Dopo esserci installati, ho visto altri passeggeri col bicchierone di carta fumante di caffe' e ho spedito il Senator in avanscoperta: nonostante la sua cautela nelle aspettative, eravamo sull' Acela Express, il treno piu' moderno degli Usa.
Viaggiare in treno per me e' il meglio.
Quando non ero madre, in treno incontravo sempre persone dalle storie interessanti (beh, anche in aereo a dire il vero, ma ho paura di volare quindi mi rilasso di piu' in treno) oppure leggevo,e il rumore del treno teneva il tempo delle parole.
Adesso viaggiare in treno significa anche rincorrere, dire non toccare/leccare/appoggiare che e' sporco, cambi di pannolini rocamboleschi in assenza di fasciatoio, ma nonostante queste piccole fatiche, anche le bimbe iniziano a condividere con me cio' che preferisco di questo mezzo: guardare fuori dal finestrino il mondo che va velocissimo e cogliere in quei pochi secondi piu'dettagli possibile.

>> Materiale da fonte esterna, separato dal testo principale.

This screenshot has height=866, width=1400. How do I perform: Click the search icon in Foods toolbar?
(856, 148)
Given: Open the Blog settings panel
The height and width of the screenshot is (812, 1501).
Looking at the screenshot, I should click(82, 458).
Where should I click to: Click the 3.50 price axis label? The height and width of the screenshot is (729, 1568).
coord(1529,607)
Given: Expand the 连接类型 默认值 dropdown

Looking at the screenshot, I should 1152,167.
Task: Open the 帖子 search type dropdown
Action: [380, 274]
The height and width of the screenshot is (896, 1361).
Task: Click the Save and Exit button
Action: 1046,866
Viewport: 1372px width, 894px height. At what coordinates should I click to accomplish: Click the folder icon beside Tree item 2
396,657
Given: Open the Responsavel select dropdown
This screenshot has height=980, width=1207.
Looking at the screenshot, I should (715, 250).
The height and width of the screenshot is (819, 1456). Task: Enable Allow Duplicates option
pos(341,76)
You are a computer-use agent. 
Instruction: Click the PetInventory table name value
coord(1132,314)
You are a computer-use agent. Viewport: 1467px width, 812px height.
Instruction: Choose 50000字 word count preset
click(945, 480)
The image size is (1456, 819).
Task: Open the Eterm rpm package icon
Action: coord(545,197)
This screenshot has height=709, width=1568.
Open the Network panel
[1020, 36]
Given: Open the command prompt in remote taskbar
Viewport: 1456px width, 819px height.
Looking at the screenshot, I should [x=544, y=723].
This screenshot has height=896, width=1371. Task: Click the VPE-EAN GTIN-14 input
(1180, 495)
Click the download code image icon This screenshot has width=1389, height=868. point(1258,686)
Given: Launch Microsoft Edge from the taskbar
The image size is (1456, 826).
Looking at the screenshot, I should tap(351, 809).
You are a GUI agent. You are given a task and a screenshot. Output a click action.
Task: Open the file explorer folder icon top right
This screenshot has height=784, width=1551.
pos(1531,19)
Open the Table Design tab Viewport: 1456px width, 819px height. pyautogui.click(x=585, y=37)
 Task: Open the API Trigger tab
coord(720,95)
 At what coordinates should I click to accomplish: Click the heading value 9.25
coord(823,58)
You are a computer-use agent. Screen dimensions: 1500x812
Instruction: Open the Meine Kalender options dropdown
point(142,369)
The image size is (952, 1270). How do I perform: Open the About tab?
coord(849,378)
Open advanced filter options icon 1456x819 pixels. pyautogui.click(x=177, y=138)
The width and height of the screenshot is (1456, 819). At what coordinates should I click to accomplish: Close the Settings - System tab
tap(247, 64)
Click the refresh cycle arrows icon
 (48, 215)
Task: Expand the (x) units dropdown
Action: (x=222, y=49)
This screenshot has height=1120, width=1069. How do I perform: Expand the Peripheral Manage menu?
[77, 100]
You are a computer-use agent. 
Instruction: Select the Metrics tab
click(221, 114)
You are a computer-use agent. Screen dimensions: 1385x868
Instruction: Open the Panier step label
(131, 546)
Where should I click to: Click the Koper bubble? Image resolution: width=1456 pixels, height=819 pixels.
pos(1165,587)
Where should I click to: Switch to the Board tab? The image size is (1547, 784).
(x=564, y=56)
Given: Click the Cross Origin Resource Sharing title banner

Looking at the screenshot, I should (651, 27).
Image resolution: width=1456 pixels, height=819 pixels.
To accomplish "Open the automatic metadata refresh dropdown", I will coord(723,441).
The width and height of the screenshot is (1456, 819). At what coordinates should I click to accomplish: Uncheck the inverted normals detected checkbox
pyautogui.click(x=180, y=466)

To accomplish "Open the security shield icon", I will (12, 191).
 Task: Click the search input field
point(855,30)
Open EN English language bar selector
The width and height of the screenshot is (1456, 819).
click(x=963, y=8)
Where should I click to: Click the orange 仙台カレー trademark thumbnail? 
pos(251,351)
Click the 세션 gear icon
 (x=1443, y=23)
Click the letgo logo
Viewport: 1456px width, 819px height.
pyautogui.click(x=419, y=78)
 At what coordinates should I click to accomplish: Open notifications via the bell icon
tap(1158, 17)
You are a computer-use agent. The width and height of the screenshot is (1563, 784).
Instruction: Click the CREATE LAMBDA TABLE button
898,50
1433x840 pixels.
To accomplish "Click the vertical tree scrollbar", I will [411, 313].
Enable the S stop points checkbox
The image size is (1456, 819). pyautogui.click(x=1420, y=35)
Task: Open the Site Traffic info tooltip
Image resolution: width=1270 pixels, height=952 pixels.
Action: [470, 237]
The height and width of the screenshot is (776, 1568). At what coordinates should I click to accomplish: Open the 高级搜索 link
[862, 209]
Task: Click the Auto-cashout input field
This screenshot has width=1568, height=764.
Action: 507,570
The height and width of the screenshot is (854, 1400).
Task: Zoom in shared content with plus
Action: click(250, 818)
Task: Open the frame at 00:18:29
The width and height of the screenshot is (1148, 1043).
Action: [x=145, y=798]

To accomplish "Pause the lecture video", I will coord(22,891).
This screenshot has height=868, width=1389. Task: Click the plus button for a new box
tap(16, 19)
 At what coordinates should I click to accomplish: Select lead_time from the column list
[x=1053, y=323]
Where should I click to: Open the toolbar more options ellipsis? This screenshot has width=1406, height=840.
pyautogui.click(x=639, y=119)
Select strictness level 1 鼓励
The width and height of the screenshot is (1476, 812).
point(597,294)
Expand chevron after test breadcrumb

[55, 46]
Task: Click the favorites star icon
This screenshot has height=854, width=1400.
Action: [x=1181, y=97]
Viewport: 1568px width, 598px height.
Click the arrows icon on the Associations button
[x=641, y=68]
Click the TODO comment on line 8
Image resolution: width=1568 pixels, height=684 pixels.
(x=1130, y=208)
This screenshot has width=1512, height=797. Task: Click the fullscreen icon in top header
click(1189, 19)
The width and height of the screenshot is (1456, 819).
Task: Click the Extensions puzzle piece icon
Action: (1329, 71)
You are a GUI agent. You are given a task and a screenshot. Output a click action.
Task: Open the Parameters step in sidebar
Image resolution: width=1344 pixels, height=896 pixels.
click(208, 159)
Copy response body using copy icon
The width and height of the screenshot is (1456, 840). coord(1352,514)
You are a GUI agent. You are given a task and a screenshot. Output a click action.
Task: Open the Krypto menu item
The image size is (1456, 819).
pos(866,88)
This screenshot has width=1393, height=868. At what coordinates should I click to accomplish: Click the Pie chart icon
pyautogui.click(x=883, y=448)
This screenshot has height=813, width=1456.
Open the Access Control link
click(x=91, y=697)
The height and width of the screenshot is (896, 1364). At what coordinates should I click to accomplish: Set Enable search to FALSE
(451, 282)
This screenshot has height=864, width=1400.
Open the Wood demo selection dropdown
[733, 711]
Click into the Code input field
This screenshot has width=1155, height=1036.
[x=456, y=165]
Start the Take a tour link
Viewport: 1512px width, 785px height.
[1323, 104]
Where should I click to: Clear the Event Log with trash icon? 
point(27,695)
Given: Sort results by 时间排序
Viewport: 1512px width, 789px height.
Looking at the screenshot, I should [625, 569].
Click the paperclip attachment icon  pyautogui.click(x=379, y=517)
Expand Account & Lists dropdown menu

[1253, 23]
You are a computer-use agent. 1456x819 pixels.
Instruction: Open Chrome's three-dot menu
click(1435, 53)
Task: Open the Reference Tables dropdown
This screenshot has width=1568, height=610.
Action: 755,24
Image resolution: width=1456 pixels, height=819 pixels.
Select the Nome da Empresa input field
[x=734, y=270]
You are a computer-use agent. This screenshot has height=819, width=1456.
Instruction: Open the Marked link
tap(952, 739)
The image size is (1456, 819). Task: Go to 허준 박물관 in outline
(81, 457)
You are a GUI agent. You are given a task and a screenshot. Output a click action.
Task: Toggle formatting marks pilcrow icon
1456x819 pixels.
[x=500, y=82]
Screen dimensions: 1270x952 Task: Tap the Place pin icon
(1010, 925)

Il treno che scende dal Maine a Washington per molti tratti corre proprio sul filo delle sponde, dando la sensazione di scivolare sull'oceano. Un bellissimo sole incendiava gli alberi gia' vestiti dei colori autunnali e tra una foresta e l'altra si alternavano le piccole baie di oceano contro spiaggette di sabbia dorata e piccoli scogli. Case come quelle nelle foto patinate degli Hamptons e di Martha's Vyneyard. Fari. Casette come quelle dei quadri di Hopper. Gli scorci si susseguivano incorniciati dalla finestra del treno, raggiungendo l'apice della bellezza tra Rhode Island e New Haven (Connecticut).

Mentre osservavo tutto quel rosso oro e blu scintillante, mi sono sentita dire: se rimaniamo negli Usa mi piacerebbe tornare qui e vedere questi posti.

Guardando Leo aggrappato saldamente al suo bar, cioe' me medesima, mi e' venuto in mente quando tenevo tra le braccia Bea, piu' o meno della sua eta', nel tgv per Lione per andare a fare il suo primo passaporto. Era poco meno di cinque anni fa e andare in treno sembrava un'avventura pazzesca: avevo dietro una borsa enorme con tutto il necessario per ogni evenienza possibile o immaginabile.
E poi Ali, piu' o meno della sua eta', nel tgv per Parigi per andarcene a fare un weekend lungo di novembre che sapeva gia' di Natale: c'era una borsa appesa al maclaren di Bea con quasi tutto il necessario per la sopravvivenza di entrambe.
E ora siamo io e Leo e loro due  e uno zainetto con dentro un po' di pannolini, un po' di salviette,due mandarini e per il resto ci si arrangia.
Non solo me lo ricordo, ho addirittura una foto di me con loro,che si sa, sono sempre le mamme che fotografano.

Mi fai una foto con lui che si veda siamo in treno?
Okay
Sai, per tradizione.

Durante il viaggio la Gigantessa, che abbiamo scoperto essere il controllore del treno, e' venuta una mezza dozzina di volte a parlare con le bambine, estasiata dal loro multilinguismo, offrendo a sua volta un repertorio di canzoncine  in francese molto apprezzato dalle Ice e raccontandoci che le dispiaceva che sua madre, siciliana immigrata a New York dopo la guerra, non le avesse voluto insegnare l'italiano. Ci ha raccontanto dei matrimoni misti nella sua famiglia, del suo periodo di vita all'estero quando le sue figlie erano piccole. Il suo interesse verso le bambine e il desiderio di raccontare la sua esperienza rivedendosi un po' in noi qualche anno fa, mi ha colpito: in un mare di so adorable so cute e' un evento che un'americana voglia davvero dire qualcosa e ascoltare nell'ambito di una casual conversation tra estranei.
Ci ha scortato all'uscita dal treno e si e' congedata da noi solo quando e' stata certa che non avevamo bisogno di ulteriore aiuto nel salire verso l'atrio di Penn Station.

Ho guardato in alto verso il Senator, mentre le scale mobili ci portavano su.
Ho sentito il mio battito accelerare.
Stavo per vedere New York per la prima volta con i miei occhi.